Het eerste jaartal in de titel van deze aan de Amsterdamse Vrije Universiteit verdedigde dissertatie vergt een nadere toelichting. Deze geldt de geschiedenis in Nederland van de geloofsgemeenschap die als doopsgezind, Mennonitisch of meer familiair mennist wordt aangeduid, Zij beleefde tijdens de 18e en het begin van de 19e eeuw diepgaande veranderingen. De geloofsbeleving ontwikkelde zich in vrijzinnige richting. Het kwam tot herbezinning op de taak van de christen in de gemeenschap. Een symptoom daarvan is de oprichting van de Maatschappij tot Nut van ‘t Algemeen - een mennist initiatief - in 1784. Zeer significant was ook dat in vrij brede kring het door de als grondlegger vereerde Menno Simons met zoveel ijver gepredikte ideaal van weerloosheid werd opgegeven om deel te kunnen nemen aan Patriottische vrijkorpsen.

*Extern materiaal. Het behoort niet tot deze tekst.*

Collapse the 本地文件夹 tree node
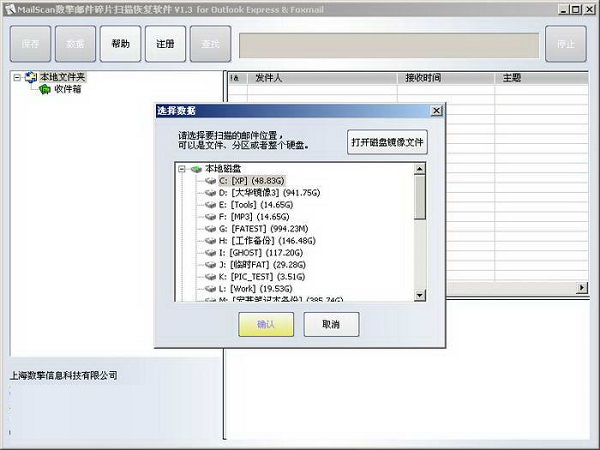The image size is (600, 450). pyautogui.click(x=18, y=77)
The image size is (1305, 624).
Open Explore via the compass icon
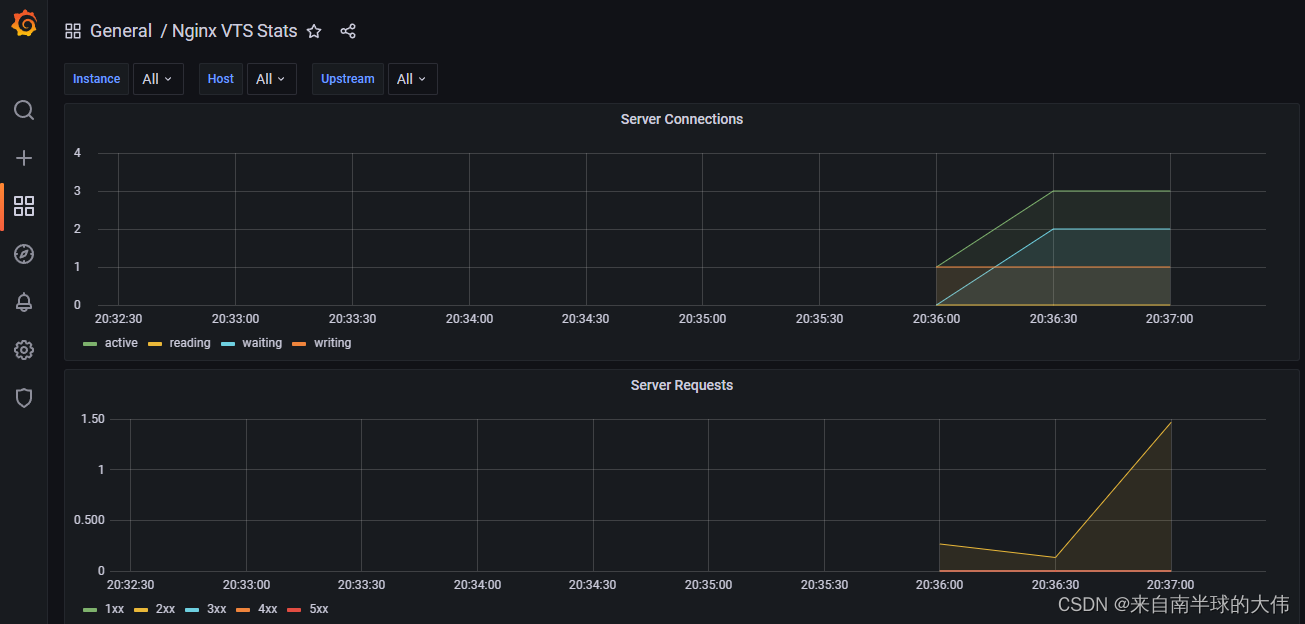point(23,254)
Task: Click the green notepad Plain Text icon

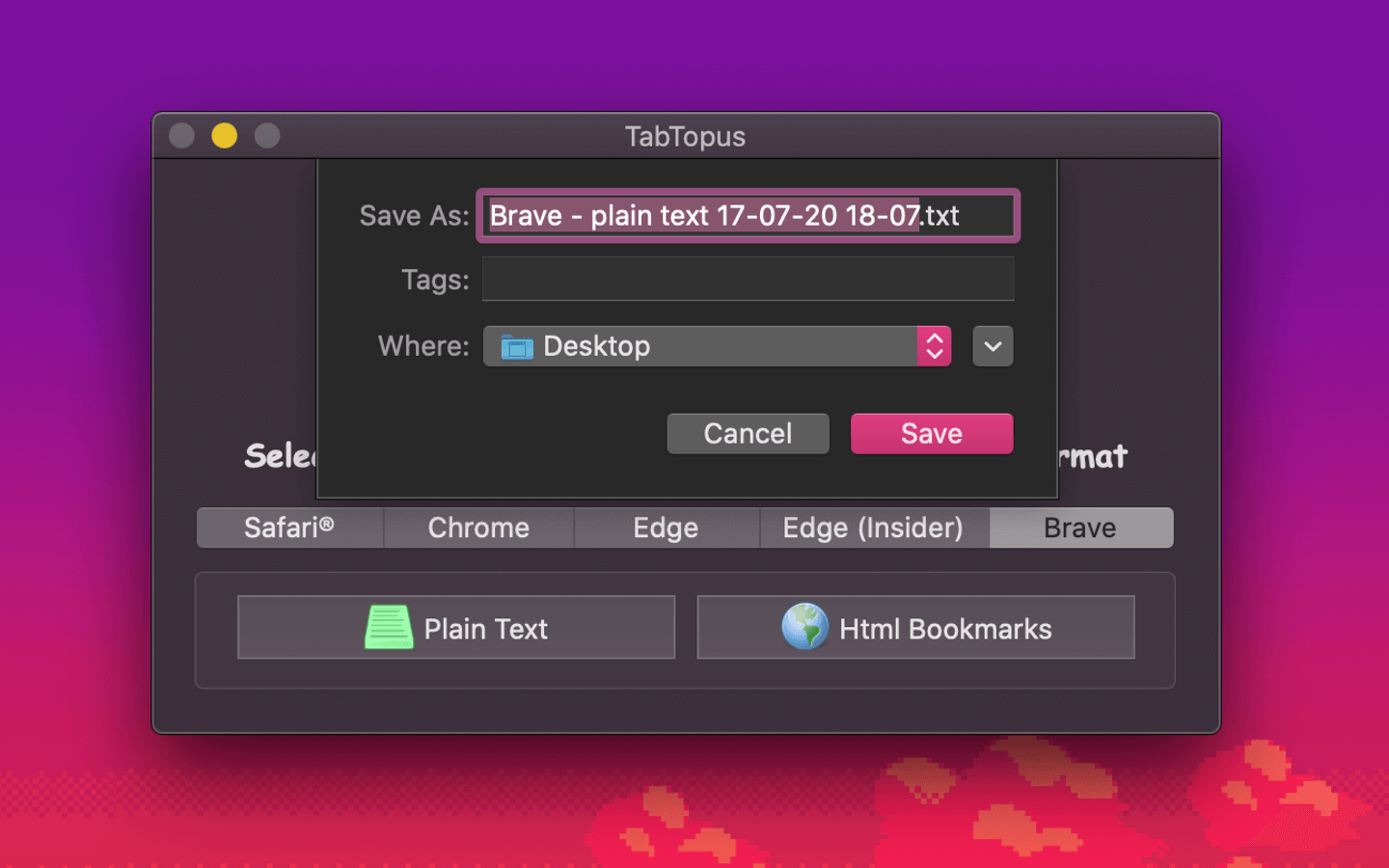Action: (389, 628)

Ook in de eredienst vonden ingrijpende veranderingen plaats. De meest opvallende was wel dat het orgel ter begeleiding van de gemeentezang werd ingevoerd, het eerst in de gemeente van Utrecht in 1765. Er ontstond een behoefte aan nieuwe liedteksten en zangwijzen. Deze verlangde men niet in de laatste plaats om de kerkzang op een hoger kunstzinnig .plan te brengen. Deze moet tot dan toe “niet om aan te horen” (96) zijn geweest. Volgens goede menniste traditie was het een afzonderlijke gemeente die als eerste het initiatief nam tot het uitbrengen van een meer eigentijdse gezangbundel. Dit was de gemeente ‘bij het Lam’ te Amsterdam, waar men zich al vaker bereid had getoond tevoren ongebaande wegen in te slaan. In 1793 zag door haar toedoen de bundel Christelijke Gezangen het licht. Deze gebeurtenis heeft Post terecht als beginpunt voor zijn beschouwing gekozen.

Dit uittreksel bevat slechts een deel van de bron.